_Task goal_.
Copy every one of the items below verbatim, preserving each line without alteration.

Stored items

######

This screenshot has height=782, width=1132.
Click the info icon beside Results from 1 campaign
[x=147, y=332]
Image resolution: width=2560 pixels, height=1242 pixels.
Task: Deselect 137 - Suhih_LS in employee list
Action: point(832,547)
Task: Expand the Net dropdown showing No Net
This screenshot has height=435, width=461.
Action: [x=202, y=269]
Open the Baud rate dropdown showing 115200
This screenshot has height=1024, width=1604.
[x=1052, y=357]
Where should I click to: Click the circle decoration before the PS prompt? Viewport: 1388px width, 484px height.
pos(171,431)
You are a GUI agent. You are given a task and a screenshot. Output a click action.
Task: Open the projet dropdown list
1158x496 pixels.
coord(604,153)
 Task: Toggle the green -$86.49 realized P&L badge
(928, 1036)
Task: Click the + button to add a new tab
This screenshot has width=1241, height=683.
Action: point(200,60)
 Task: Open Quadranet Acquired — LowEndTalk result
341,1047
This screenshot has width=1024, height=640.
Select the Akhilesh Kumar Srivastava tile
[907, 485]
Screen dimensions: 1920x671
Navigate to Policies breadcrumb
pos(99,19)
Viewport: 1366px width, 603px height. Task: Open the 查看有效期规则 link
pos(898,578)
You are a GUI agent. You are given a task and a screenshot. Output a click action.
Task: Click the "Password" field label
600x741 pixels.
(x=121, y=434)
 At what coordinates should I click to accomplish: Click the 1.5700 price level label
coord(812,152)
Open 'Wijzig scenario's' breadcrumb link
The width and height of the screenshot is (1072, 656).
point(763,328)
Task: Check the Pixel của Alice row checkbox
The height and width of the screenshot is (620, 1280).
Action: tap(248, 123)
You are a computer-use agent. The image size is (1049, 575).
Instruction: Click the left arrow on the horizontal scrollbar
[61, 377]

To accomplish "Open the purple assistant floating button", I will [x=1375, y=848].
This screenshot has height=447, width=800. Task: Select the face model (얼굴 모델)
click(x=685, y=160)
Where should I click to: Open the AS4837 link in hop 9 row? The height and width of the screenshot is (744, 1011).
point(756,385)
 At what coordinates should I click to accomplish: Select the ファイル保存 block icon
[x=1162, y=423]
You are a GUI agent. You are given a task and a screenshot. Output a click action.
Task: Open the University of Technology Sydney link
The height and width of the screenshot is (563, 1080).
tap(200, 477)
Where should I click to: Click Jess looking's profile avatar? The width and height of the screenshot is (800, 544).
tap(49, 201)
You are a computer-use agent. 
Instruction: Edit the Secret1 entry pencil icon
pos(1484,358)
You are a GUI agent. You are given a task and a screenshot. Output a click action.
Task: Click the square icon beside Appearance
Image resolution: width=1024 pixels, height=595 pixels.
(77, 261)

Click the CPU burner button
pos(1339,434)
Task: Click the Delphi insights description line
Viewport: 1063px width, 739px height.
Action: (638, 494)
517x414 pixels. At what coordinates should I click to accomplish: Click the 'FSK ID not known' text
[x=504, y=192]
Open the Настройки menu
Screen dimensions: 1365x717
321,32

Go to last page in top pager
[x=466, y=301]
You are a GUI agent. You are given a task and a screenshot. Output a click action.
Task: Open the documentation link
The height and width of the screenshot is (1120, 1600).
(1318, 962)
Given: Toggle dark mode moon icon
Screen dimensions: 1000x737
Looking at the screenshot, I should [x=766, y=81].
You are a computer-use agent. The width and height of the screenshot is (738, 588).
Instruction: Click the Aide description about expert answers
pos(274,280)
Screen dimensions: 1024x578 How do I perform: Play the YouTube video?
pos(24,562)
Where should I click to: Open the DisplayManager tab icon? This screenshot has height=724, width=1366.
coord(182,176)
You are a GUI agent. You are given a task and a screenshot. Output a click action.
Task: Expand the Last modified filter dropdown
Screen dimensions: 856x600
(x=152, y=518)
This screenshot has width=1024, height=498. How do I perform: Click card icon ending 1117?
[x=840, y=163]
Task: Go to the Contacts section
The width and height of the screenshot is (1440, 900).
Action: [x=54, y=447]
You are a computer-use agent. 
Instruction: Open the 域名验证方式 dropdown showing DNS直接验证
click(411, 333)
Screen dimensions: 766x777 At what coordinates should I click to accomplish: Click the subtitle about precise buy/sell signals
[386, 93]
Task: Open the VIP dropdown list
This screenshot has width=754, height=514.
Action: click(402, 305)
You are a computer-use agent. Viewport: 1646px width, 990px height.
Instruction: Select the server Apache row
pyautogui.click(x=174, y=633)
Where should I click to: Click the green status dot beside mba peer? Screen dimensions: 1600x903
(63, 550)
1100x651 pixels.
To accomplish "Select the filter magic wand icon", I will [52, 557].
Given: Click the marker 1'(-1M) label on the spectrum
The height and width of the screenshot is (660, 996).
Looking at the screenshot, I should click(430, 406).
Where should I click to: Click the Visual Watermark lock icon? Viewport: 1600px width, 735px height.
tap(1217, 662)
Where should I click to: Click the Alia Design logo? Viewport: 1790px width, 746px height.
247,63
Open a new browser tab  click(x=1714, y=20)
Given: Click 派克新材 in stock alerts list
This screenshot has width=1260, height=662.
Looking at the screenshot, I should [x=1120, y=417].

######

_Output of the exercise_.
This screenshot has height=782, width=1132.
Click the info icon beside Results from 1 campaign
[x=147, y=332]
Image resolution: width=2560 pixels, height=1242 pixels.
Task: Deselect 137 - Suhih_LS in employee list
Action: point(832,547)
Task: Expand the Net dropdown showing No Net
This screenshot has height=435, width=461.
Action: [x=202, y=269]
Open the Baud rate dropdown showing 115200
This screenshot has height=1024, width=1604.
[x=1052, y=357]
Where should I click to: Click the circle decoration before the PS prompt? Viewport: 1388px width, 484px height.
pos(171,431)
You are a GUI agent. You are given a task and a screenshot. Output a click action.
Task: Open the projet dropdown list
1158x496 pixels.
coord(604,153)
 Task: Toggle the green -$86.49 realized P&L badge
(928, 1036)
Task: Click the + button to add a new tab
This screenshot has width=1241, height=683.
Action: point(200,60)
 Task: Open Quadranet Acquired — LowEndTalk result
341,1047
This screenshot has width=1024, height=640.
Select the Akhilesh Kumar Srivastava tile
[907, 485]
Screen dimensions: 1920x671
Navigate to Policies breadcrumb
pos(99,19)
Viewport: 1366px width, 603px height. Task: Open the 查看有效期规则 link
pos(898,578)
You are a GUI agent. You are given a task and a screenshot. Output a click action.
Task: Click the "Password" field label
600x741 pixels.
(x=121, y=434)
 At what coordinates should I click to accomplish: Click the 1.5700 price level label
coord(812,152)
Open 'Wijzig scenario's' breadcrumb link
The width and height of the screenshot is (1072, 656).
point(763,328)
Task: Check the Pixel của Alice row checkbox
The height and width of the screenshot is (620, 1280).
Action: tap(248, 123)
You are a computer-use agent. The image size is (1049, 575).
Instruction: Click the left arrow on the horizontal scrollbar
[61, 377]

To accomplish "Open the purple assistant floating button", I will [x=1375, y=848].
This screenshot has height=447, width=800. Task: Select the face model (얼굴 모델)
click(x=685, y=160)
Where should I click to: Open the AS4837 link in hop 9 row? The height and width of the screenshot is (744, 1011).
point(756,385)
 At what coordinates should I click to accomplish: Select the ファイル保存 block icon
[x=1162, y=423]
You are a GUI agent. You are given a task and a screenshot. Output a click action.
Task: Open the University of Technology Sydney link
The height and width of the screenshot is (563, 1080).
tap(200, 477)
Where should I click to: Click Jess looking's profile avatar? The width and height of the screenshot is (800, 544).
tap(49, 201)
You are a computer-use agent. 
Instruction: Edit the Secret1 entry pencil icon
pos(1484,358)
You are a GUI agent. You are given a task and a screenshot. Output a click action.
Task: Click the square icon beside Appearance
Image resolution: width=1024 pixels, height=595 pixels.
(77, 261)

Click the CPU burner button
pos(1339,434)
Task: Click the Delphi insights description line
Viewport: 1063px width, 739px height.
Action: (638, 494)
517x414 pixels. At what coordinates should I click to accomplish: Click the 'FSK ID not known' text
[x=504, y=192]
Open the Настройки menu
Screen dimensions: 1365x717
321,32

Go to last page in top pager
[x=466, y=301]
You are a GUI agent. You are given a task and a screenshot. Output a click action.
Task: Open the documentation link
The height and width of the screenshot is (1120, 1600).
(1318, 962)
Given: Toggle dark mode moon icon
Screen dimensions: 1000x737
Looking at the screenshot, I should [x=766, y=81].
You are a computer-use agent. The width and height of the screenshot is (738, 588).
Instruction: Click the Aide description about expert answers
pos(274,280)
Screen dimensions: 1024x578 How do I perform: Play the YouTube video?
pos(24,562)
Where should I click to: Open the DisplayManager tab icon? This screenshot has height=724, width=1366.
coord(182,176)
You are a GUI agent. You are given a task and a screenshot. Output a click action.
Task: Expand the Last modified filter dropdown
Screen dimensions: 856x600
(x=152, y=518)
This screenshot has width=1024, height=498. How do I perform: Click card icon ending 1117?
[x=840, y=163]
Task: Go to the Contacts section
The width and height of the screenshot is (1440, 900).
Action: [x=54, y=447]
You are a computer-use agent. 
Instruction: Open the 域名验证方式 dropdown showing DNS直接验证
click(411, 333)
Screen dimensions: 766x777 At what coordinates should I click to accomplish: Click the subtitle about precise buy/sell signals
[386, 93]
Task: Open the VIP dropdown list
This screenshot has width=754, height=514.
Action: click(402, 305)
You are a computer-use agent. Viewport: 1646px width, 990px height.
Instruction: Select the server Apache row
pyautogui.click(x=174, y=633)
Where should I click to: Click the green status dot beside mba peer? Screen dimensions: 1600x903
(63, 550)
1100x651 pixels.
To accomplish "Select the filter magic wand icon", I will [52, 557].
Given: Click the marker 1'(-1M) label on the spectrum
The height and width of the screenshot is (660, 996).
Looking at the screenshot, I should click(430, 406).
Where should I click to: Click the Visual Watermark lock icon? Viewport: 1600px width, 735px height.
tap(1217, 662)
Where should I click to: Click the Alia Design logo? Viewport: 1790px width, 746px height.
247,63
Open a new browser tab  click(x=1714, y=20)
Given: Click 派克新材 in stock alerts list
This screenshot has width=1260, height=662.
Looking at the screenshot, I should [x=1120, y=417].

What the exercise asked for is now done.